Robot gaining robust pouring skills through fusing vision and audio

ISA Trans. 2023 Apr:135:428-437. doi: 10.1016/j.isatra.2022.09.022. Epub 2022 Sep 17.

Abstract

In the pouring task of service robots, the robust and accurate estimate of liquid height is a crucial step. However, neither vision nor audio alone can achieve better liquid height estimation. We instead propose a visual-audio information fusion network to enable robots with good pouring skills. Visual and audio information are used as information sources. Firstly, visual features are extracted by residual network based on attention model. Secondly, the Fourier characteristic matrix of audio information is obtained by fast Fourier transform, and then the audio feature is extracted by long-short term memory.
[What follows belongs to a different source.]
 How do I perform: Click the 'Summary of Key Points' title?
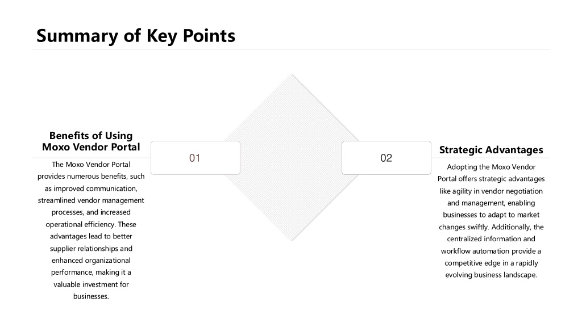(x=136, y=36)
Thirdly, visual features and audio features are fused by fully connected network to output the liquid height and state of the cup. Finally, a sinusoidal and transient fusion control method is proposed, which takes the liquid height and cup state as inputs, outputs the angle of the gripper, and provides an implementation method for the pouring task. Experiments are carried out to evaluate the performance of multimodal information fusion method and verify the effectiveness of the algorithm for pouring tasks of service robots.

Keywords: Pouring skills; Pouring task; Service robots; Visual–audio information.